Growing up in 1930s Germany, Gunther had his first exposure to questions of free speech when his first-grade teacher called him a “Jew pig.” His family emigrated to New York in 1938, and he earned degrees at Brooklyn College and Columbia University before going to Harvard. He then clerked for federal appellate judge Learned Hand—about whom he would later spend 20 years writing an award-winning biography—and Supreme Court Chief Justice Earl Warren. While teaching at Columbia Law School, Gunther mentored a future justice, Ruth Bader Ginsburg. He joined the Stanford faculty in 1962, and was himself frequently mentioned as a candidate for the high court during the 1970s and ’80s.

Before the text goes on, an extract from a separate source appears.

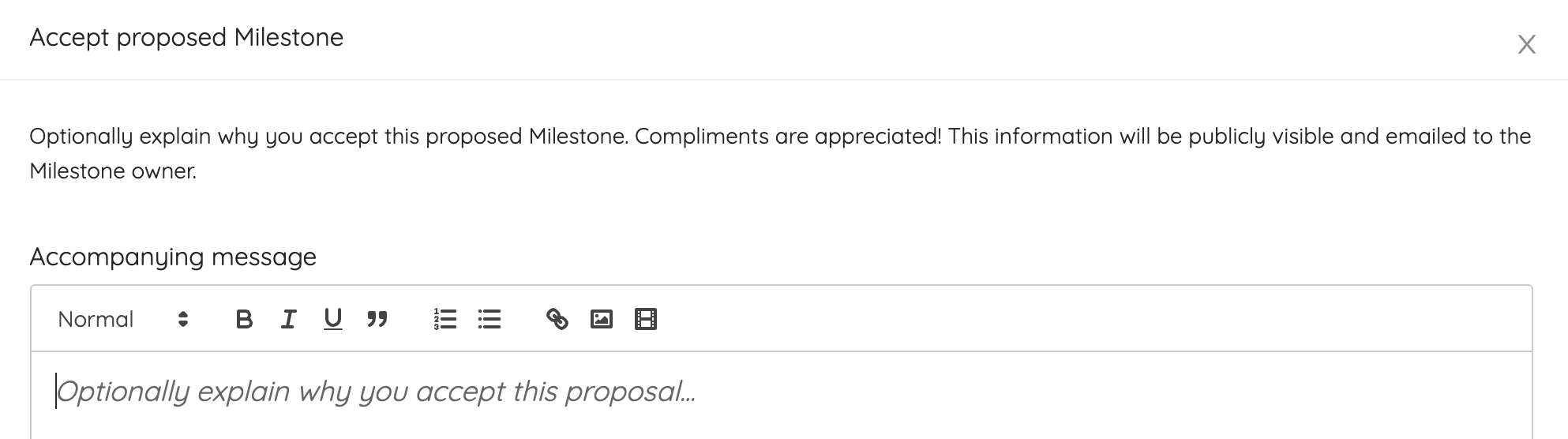Insert an image into the message
The image size is (1568, 439).
click(602, 319)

Gunther “was a beloved teacher to four decades of law students,” says Law School Dean Kathleen Sullivan. In the weeks after his death, colleagues and former students paid tribute to him on a Law School website. “Gerald Gunther was a wonderful con law teacher,” wrote Michael Melcher, JD/MBA ’94. “But what I remember most is his fondness for merriment and wordplay, which he displayed each year at the time of the Law School musical. Not only did he attend each performance, but he also cheerfully participated: in 1991, he played himself; and in 1992, he played God! Both were very suitable roles for Professor Gunther.”
Gunther is survived by his wife of 53 years, Barbara; two sons, Andrew and Daniel, JD ’83; two grandchildren; and his brother, Herbert Gutenstein.